So, what’s the state of play? Haley and DeSantis are fighting for second place. The day after the debate, they were statistically at around 17% of caucus goers; now, Haley seems to be pulling away at 20%, with DeSantis at 13%, despite an endorsement from evangelical leader and Iowa kingmaker Bob Vander Plaats. Both are behind the Belle of the Ball by 35 points, on Wednesday, and experts have said that Christie caucus-goers will go to Haley.
If that’s true, it may push DeSantis out of the race before the New Hampshire primary, which is only eight days later on January 23, and the day after the debate, it looked like Haley had bumped up and DeSantis had bumped down in Iowa. As long as she can get her caucus-goers out, she will win second place there. Which means…what?
Last night, as part of his weekly exchange with the Washington Post’s Jonathan Capehart, New York Times columnist David Brooks gamed out a path to the nomination for Haley that presumes that she can put together a coalition in the GOP. You might want to watch it, in part because it demonstrates how unlikely that outcome is.
As yet, we’re not seeing much movement in New Hampshire. Yet, New Hampshire is where things get interesting for Haley. She is in shooting distance of a victory, and where Christie’s voters could push her past Trump. The Former Guy is down three points since the first of the year, and Haley is up 10: in other words, she is within 11 points of Trump’s 41%. And at last count, the Christie vote was—11%.
My hope? That Haley’s momentum makes New Hampshire, which actually votes, a dogfight that Trump did not anticipate and that finally brings him out of his cave to confront her. That is where things could get interesting, because one of the reasons I believe he is not on the campaign trail is that his lawyers and handlers want to keep him out of volatile environments where he could incriminate himself further in any one of the legal cases he is fighting.

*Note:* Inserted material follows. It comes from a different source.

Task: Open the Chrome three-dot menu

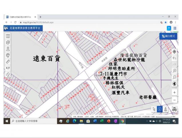Action: pos(175,22)
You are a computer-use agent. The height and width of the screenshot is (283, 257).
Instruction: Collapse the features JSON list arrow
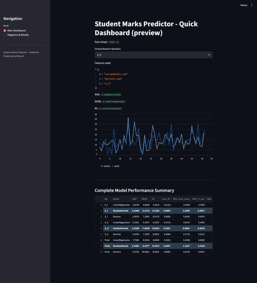tap(96, 69)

And I think Nikki Haley may be just the woman for the job.
Short Takes:
The last serious poll in the California Democratic Senate primary, which is on March 5, was in November, and it showed Representative Katie Porter hammering her colleague Adam Schiff by 11 points. And according to Politico’s Dustin Gardner, their new ad buys suggest that both candidates are fighting for San Francisco Bay-area women and gay men. “Their ad buys include cable TV stations catering to audiences that are — to varying degrees — heavily made up of women and LGBTQ people,” Gardner writes. “Bravo, Hallmark, TLC, HGTV and the Food Network. One consultant working on the race quipped that the channel selection shows the camps are targeting `women, gays and the straight men who love them.’” (January 12, 2024)

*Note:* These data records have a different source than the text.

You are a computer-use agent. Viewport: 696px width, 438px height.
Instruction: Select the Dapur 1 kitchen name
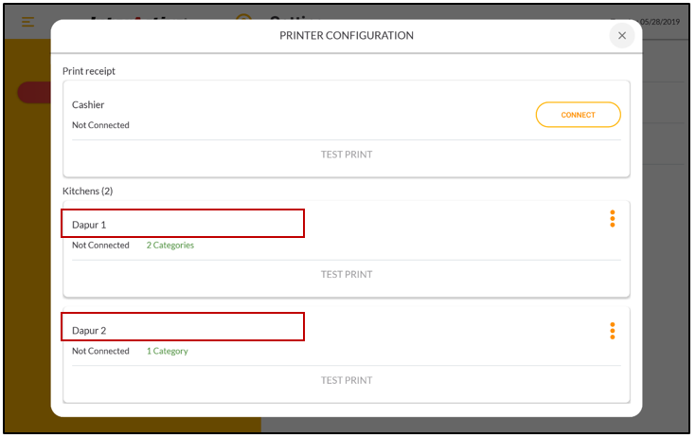[x=89, y=225]
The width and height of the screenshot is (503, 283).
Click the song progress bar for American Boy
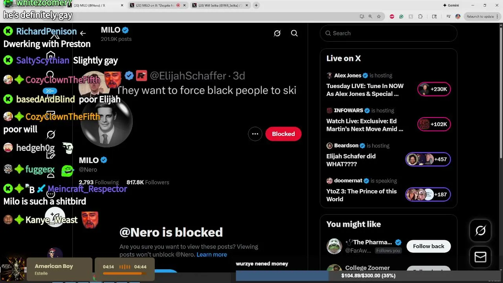coord(125,274)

A Quinnipiac University poll from last week is good news for Pennsylvania’s incumbent Senator, Bob Casey: he’s got ten points on hedge funder David McCormick, who made news two years ago by losing to Trump-endorsed TV Doc Mehmet Oz in the Republican primary (Oz then lost to John Fetterman.) Although Casey’s funding dipped a bit in the fourth quarter of 2023, the campaign is brushing it off. “Casey received more than 59,000 contributions from more than 36,000 donors, and 92% of contributions were under $100,” writes J.D. Prose at the Pennsylvania Patriot-News, a pattern that demonstrates, according to the Casey campaign, the strength of “Senator Casey’s grassroots network.” Expect the Democratic party to pump money into this race as needed. It’s not just a must-have Senate seat—Pennsylvania is a must-have win for President Biden. (January 12, 2024)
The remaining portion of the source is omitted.